Against the motion it was argued, that the simplicity of the constitution would be destroyed by such a supplemental act. Other additions and emendations might take place in course of years.
There might be amendments to the supplement, and the constitution would become complex and obscure and would consist of a long train of laws which might fill a volume. The people would not know where to find it.
It was observed that as for the difficulty stated respecting the names of the subscribers to the constitution in the federal convention. They were, tho' respectable in themselves, of no consequence to the validity of the instrument which derived its force from the ratifications of the several states. It was shewn that many of the states which had ratified the constitution with the desire amendments had used a language which indicated their idea of the nature of this business.2
They expressed that amendments ought to be inserted and introduced—Clearly implying that any supplementary laws were improper. Many other arguments were adduced to prove that the principles of the gentlemen went to prove that the amendments should not be considered parts of the constitution, for if the constitution was a distinct instrument not to be altered or violated, then the amendments were not parts, and would not be considered as possessing equal authority. The amendments ought to be incorporated and then the people would have one constitution, otherwise they would have more than one. If in the original instrument there were any clauses which were inconsistent with the amendments, the government would be a government of opposite principles, both in force—Or if the principle of the amendments should be considered of inferior authority as it must be upon the gentlemen's idea of the sacredness of the original, then amendments themselves were of no consequence and had better not be established. If the idea prevailed that the first constitution was of superior authority to the amendments, then certainly a clause in the amendments in alteration of one in the constitution would have no force at all. This was a direct mode therefore to defeat the salutary purpose amendments by derogating from their dignity and authority.
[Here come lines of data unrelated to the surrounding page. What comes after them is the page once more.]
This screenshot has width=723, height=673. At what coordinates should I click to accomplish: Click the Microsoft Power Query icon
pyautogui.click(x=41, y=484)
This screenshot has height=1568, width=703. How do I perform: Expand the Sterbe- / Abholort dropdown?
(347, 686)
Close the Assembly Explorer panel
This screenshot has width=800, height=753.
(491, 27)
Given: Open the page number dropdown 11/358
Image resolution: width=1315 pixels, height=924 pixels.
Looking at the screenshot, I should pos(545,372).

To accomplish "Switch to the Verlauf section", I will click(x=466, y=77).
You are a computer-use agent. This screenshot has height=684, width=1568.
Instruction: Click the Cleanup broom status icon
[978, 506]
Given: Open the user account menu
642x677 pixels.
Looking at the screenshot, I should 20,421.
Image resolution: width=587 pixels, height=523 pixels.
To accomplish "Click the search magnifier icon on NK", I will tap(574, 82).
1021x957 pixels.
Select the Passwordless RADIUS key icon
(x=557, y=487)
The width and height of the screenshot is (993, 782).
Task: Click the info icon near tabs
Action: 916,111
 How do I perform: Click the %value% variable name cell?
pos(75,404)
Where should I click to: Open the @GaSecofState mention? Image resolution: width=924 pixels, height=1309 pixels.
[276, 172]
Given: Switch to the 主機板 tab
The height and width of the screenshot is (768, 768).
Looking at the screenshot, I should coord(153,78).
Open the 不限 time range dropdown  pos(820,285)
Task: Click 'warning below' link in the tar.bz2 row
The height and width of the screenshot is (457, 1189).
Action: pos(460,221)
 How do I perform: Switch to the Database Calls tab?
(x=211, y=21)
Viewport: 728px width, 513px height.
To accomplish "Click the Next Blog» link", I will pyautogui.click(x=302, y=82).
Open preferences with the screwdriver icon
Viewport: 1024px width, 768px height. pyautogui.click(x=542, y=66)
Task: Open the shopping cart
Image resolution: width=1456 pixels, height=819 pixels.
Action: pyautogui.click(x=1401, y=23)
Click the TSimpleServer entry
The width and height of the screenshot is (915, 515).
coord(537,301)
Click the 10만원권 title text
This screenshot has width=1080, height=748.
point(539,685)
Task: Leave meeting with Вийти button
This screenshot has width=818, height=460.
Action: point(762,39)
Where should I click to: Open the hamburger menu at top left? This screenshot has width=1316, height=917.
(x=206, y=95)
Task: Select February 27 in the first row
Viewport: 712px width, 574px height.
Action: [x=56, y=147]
The reasoning on both sides was much more copious and was very ingenious and interesting. The question at length was carried in the negative.
A doubt being suggested by a member, whether, as the constitution required recommendation amendments to be made by two thirds of each house it was not also necessary that two thirds of the committee of the whole House should agree in reporting amendments.
This question of order being referred to the chair was determined in the negative, viz. that a majority of the committee was sufficient in order to report amendments to the house. An appeal was then made from the opinion of the chair to the house, and the decision was confirmed.